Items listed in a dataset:
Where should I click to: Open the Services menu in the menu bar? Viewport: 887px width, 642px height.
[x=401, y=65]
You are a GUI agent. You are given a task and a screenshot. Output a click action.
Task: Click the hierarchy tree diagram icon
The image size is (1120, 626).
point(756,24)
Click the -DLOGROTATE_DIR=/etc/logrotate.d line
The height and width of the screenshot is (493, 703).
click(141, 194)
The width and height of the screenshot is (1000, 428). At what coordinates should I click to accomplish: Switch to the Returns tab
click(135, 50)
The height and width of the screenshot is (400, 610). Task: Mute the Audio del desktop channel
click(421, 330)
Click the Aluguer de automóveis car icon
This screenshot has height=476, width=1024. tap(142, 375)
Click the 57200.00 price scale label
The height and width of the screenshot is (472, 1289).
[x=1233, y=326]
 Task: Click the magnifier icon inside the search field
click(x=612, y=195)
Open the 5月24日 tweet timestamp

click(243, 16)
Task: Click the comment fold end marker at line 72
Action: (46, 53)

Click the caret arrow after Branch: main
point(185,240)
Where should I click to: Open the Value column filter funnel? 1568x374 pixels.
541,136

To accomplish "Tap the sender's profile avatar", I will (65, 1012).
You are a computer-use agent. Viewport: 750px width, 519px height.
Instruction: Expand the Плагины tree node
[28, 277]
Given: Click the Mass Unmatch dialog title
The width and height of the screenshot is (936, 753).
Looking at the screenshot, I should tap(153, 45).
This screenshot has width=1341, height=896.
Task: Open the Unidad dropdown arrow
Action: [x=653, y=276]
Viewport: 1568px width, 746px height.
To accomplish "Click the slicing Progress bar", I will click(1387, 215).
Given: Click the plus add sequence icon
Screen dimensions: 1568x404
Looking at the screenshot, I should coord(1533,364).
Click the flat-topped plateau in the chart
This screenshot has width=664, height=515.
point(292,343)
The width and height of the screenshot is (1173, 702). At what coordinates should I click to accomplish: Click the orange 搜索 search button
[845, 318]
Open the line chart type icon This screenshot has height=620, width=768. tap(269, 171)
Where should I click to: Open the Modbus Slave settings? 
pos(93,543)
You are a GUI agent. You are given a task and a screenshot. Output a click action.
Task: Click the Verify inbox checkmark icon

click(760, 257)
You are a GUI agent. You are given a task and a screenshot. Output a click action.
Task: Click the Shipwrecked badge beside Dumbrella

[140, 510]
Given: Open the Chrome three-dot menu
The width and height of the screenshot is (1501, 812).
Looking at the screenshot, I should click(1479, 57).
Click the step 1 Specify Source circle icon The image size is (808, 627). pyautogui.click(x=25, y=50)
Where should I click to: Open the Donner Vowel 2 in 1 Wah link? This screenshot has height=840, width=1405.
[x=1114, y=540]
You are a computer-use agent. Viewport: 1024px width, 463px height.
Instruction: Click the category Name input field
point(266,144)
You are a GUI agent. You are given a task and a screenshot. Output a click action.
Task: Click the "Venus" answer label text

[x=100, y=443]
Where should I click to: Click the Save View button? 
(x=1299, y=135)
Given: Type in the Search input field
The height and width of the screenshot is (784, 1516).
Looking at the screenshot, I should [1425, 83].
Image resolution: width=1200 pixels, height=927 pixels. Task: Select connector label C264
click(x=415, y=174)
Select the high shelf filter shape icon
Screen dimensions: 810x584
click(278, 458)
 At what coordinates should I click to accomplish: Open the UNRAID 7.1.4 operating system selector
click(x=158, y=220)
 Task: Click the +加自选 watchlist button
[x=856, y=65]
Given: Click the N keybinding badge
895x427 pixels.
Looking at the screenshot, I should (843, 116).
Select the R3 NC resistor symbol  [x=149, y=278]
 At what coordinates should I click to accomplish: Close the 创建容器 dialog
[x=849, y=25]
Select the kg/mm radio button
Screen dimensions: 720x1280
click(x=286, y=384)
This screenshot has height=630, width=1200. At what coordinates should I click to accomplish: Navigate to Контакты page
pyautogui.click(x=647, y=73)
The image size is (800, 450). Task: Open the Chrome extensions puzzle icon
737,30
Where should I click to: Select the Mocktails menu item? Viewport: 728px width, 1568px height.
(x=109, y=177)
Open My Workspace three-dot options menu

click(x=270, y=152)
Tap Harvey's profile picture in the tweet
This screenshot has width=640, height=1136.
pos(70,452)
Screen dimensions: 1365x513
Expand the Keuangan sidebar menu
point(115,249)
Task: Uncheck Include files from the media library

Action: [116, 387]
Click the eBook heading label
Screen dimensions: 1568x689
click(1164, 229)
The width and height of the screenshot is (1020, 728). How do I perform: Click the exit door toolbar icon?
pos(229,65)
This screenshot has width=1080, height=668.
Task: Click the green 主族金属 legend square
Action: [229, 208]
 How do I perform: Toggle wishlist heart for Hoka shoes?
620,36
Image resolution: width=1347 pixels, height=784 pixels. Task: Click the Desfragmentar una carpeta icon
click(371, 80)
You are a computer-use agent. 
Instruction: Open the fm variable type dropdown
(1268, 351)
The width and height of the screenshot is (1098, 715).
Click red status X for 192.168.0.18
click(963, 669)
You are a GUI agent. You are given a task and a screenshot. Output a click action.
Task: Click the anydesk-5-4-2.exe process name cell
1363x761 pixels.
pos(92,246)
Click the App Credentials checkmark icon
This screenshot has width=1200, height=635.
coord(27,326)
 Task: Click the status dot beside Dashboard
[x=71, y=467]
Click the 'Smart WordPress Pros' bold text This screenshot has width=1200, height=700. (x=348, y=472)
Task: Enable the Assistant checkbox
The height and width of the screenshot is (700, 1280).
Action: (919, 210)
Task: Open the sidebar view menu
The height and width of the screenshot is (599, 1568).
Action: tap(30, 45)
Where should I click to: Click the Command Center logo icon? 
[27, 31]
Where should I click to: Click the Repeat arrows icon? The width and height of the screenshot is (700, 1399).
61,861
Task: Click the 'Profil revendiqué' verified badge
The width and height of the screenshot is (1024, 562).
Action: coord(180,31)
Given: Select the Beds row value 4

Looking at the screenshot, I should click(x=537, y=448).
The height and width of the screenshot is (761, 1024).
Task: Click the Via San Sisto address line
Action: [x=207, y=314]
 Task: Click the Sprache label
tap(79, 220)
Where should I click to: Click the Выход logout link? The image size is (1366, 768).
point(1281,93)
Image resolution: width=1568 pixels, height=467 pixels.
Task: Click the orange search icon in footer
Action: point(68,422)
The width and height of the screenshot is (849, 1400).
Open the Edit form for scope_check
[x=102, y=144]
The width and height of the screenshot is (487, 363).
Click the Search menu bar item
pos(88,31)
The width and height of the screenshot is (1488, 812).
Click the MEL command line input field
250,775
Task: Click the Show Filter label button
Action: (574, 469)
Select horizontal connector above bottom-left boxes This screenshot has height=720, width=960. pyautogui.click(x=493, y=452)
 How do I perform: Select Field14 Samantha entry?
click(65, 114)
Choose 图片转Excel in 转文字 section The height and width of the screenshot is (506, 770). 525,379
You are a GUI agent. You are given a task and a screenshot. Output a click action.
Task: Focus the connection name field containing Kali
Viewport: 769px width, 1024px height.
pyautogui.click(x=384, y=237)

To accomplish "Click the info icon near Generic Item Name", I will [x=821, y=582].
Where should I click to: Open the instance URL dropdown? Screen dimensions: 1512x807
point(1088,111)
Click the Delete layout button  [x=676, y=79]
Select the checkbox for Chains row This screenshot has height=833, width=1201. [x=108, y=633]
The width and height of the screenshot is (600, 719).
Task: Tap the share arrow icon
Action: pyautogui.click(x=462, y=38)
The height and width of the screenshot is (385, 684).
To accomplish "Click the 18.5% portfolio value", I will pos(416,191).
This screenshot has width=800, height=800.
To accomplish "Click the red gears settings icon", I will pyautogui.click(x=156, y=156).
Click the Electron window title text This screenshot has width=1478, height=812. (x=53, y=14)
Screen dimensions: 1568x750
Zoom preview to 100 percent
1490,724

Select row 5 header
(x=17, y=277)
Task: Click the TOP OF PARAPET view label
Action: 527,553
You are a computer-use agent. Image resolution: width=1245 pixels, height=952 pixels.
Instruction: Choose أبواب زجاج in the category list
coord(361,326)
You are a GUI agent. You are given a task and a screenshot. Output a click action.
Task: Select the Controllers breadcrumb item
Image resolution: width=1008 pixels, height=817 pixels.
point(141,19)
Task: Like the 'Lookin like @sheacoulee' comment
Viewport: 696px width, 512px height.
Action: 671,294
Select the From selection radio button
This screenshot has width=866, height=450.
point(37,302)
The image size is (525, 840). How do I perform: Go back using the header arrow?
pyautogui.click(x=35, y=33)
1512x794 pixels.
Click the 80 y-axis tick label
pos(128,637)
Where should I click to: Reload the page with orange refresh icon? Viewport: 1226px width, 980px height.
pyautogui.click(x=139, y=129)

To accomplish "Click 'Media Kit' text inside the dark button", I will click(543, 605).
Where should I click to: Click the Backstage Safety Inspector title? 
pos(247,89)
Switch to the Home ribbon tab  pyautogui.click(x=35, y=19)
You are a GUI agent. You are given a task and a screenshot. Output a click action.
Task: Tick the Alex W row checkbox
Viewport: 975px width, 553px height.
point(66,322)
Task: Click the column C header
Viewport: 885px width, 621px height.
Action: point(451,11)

Exercise brief:
Set down exactly what runs from the line containing "Switch to the Home" through the last line above, both lines included.

Final answer:
Switch to the Home ribbon tab  pyautogui.click(x=35, y=19)
You are a GUI agent. You are given a task and a screenshot. Output a click action.
Task: Tick the Alex W row checkbox
Viewport: 975px width, 553px height.
point(66,322)
Task: Click the column C header
Viewport: 885px width, 621px height.
Action: point(451,11)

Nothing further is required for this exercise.